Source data
>> Begin

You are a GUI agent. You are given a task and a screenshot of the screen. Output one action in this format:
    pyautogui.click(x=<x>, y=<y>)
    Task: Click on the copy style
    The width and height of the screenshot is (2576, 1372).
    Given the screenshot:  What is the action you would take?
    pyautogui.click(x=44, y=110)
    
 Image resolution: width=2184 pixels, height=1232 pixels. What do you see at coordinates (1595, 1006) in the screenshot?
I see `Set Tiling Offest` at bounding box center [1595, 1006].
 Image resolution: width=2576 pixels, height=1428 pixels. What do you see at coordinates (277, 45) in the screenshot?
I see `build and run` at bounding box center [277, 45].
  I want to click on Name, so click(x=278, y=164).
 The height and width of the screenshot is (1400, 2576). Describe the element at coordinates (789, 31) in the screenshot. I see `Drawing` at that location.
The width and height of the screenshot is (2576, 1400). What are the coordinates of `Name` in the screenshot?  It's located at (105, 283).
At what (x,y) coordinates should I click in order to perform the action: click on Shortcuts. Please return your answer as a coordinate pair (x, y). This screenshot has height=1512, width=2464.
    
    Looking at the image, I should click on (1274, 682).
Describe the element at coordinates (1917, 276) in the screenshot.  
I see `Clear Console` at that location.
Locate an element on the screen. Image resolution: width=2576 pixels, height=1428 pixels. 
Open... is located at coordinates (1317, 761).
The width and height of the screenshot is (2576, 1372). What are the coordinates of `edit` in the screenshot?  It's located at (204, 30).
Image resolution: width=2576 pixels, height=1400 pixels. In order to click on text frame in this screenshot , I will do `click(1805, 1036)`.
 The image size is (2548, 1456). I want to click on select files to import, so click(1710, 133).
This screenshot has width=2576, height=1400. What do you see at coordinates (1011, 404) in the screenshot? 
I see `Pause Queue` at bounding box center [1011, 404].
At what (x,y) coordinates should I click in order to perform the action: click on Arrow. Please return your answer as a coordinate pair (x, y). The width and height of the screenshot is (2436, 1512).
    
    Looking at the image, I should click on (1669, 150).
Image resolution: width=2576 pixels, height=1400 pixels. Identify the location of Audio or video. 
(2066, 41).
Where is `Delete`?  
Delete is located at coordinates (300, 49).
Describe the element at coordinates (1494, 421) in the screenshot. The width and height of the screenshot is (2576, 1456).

>> End

**Objective:** Please repeat the stretch of the records above from the line containing "I want to click on Name, so" through the line containing "The width and height of the screenshot is (2576, 1372). What".

**Solution to this problem:**
  I want to click on Name, so click(x=278, y=164).
 The height and width of the screenshot is (1400, 2576). Describe the element at coordinates (789, 31) in the screenshot. I see `Drawing` at that location.
The width and height of the screenshot is (2576, 1400). What are the coordinates of `Name` in the screenshot?  It's located at (105, 283).
At what (x,y) coordinates should I click in order to perform the action: click on Shortcuts. Please return your answer as a coordinate pair (x, y). This screenshot has height=1512, width=2464.
    
    Looking at the image, I should click on (1274, 682).
Describe the element at coordinates (1917, 276) in the screenshot.  
I see `Clear Console` at that location.
Locate an element on the screen. Image resolution: width=2576 pixels, height=1428 pixels. 
Open... is located at coordinates (1317, 761).
The width and height of the screenshot is (2576, 1372). What are the coordinates of `edit` in the screenshot?  It's located at (204, 30).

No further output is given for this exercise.